Objective The purpose of this study was to investigate the causes, risk factors, prevention and treatment of anastomotic fistula after esophagectomy for esophageal carcinoma.
     Methods The clinical data of 317 patients underwent esophagectomy for esophageal carcinoma from August 2005 to August 2009 was analyzed retrospectively. 11 non-repetitive and characteristic clinical factors, including gender, age, history of diabetes, preoperative serum albuminous level, anastomotic mode, anastomotic site, operation time, preoperative history of radiotherapy, cervical anastomotic pathway, history of respiratory diseases and hypertension, were investigated. The risk factors potentially affecting the anastomotic fistula were analyzed by single factor analysis. Logistic regression analysis was used to study which variables were main risk factor of influencing the anastomotic fistula after esophagectomy. We evaluated the patients' clinical characteristics, preoperative CT, endoscopy, diatrizoate contrast findings.
     Results 17 cases out of 317 patients underwent esophagectomy for esophageal carcinoma had anastomotic fistula (5.36%).1 case out of 17 patients with anastomotic fistula died, the mortality rate was 23.53%. The analysis disclosed the following 4 risk factors affecting the anastomotic fistula:cervical anastomosis through the substernal approach (OR=8.990), preoperative serum albuminous level less than 35g/L (OR=7.542), history of preoperative radiotherapy (OR=7.422), and respiratory illness (OR=7.410). Anastomotic fistula can be diagnosed via clinical symptoms, such as fever, chest pain, cough, wound swelling and infection, methylene blue or diatrizoate contrast. CT or endoscopy may be needed in a small fistula.9 (52.9%)cases out of 17 patients with anastomotic fistula accept secondary surgery. The neoplasty was applicable to the early small fistula with light chest infection, whereas the late fistula with heavy chest infection needed the neoplasty combined with stent placement(4 cases), cervical esophagostomy with gastrostomy or jejunostomy(3 cases), thoracotomy debridement or drainage(1 cases).

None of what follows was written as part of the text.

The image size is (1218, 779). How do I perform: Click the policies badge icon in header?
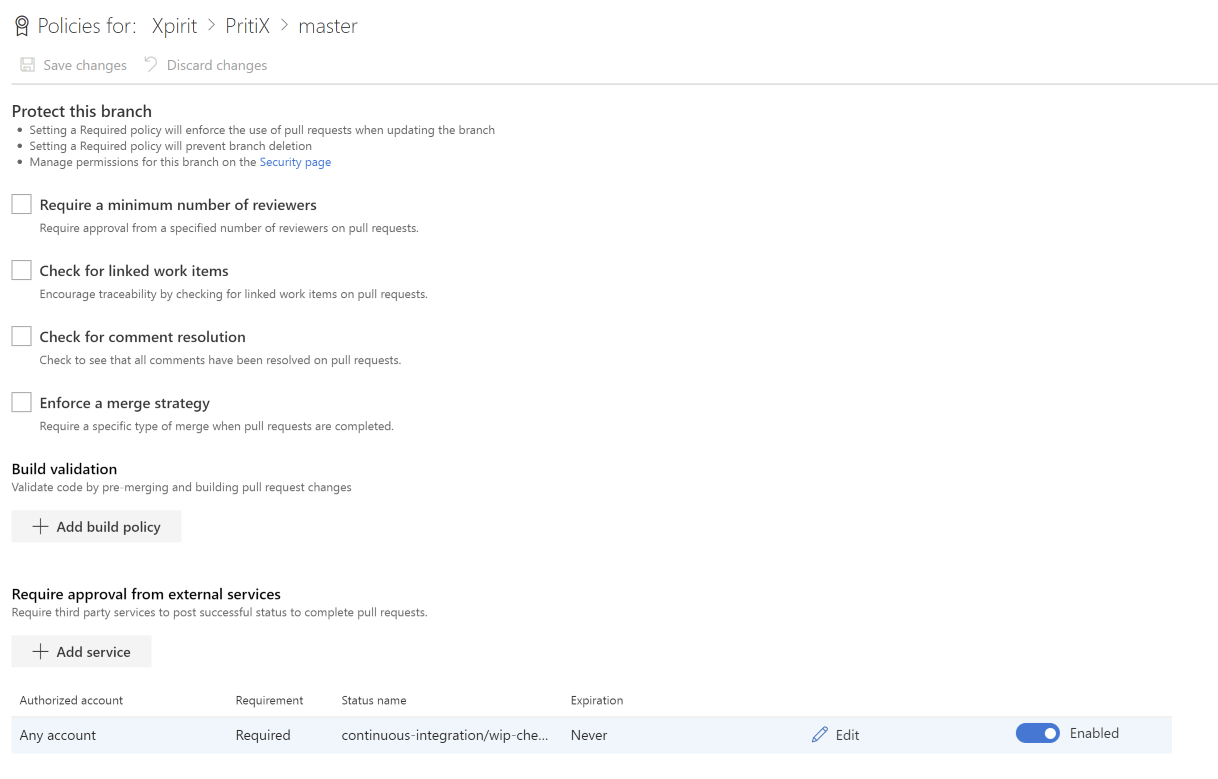(x=21, y=26)
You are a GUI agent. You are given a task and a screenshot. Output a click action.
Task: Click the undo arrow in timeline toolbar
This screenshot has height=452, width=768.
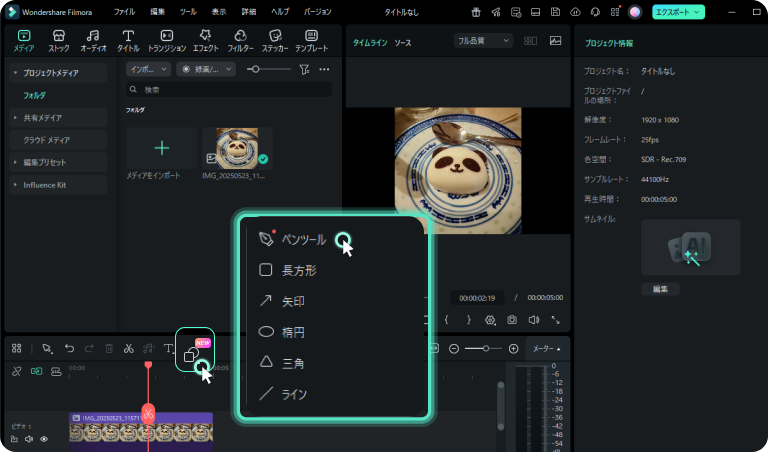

Neoplasty combined with stent placement in 4 cases, cervical esophagostomy with gastrostomy or jejunostomy in 3 cases, thoracotomy debridement or drainage in 1 cases, neoplasty only in 1 cases.7 cases were cured,2 cases were dead, the mortality rate of secondary surgery rate of 22.2%.7(41.2%)cases out of 17 patients with anastomotic fistula underwent conservative treatment (include stent placement only),6 cases of cervical anastomotic fistula only were cured and 1 case of stent placement was dead. The mortality rate of conservative treatment was 14.3%.1 case gave up treatment and died.
     Conclusion Reconstruction of Esophagus through esophageal bed after esophagectomy for esophageal carcinoma was apt to occur anastomotic fistula more often than that through substernal pathway. Compared with stapling anastomosis, manual anastomosis was prone to anastomotic fistula. The risk factors for anastomotic fistula are preoperative radiotherapy, hypoproteinemia and history of respiratory disease. Cervical anastomotic fistula can be cured via conservative treatment, although thoracic anastomotic fistula was treated maily with the second surgery. Neoplasty combined with simultaneously stent placement seems to achieve better prognosis.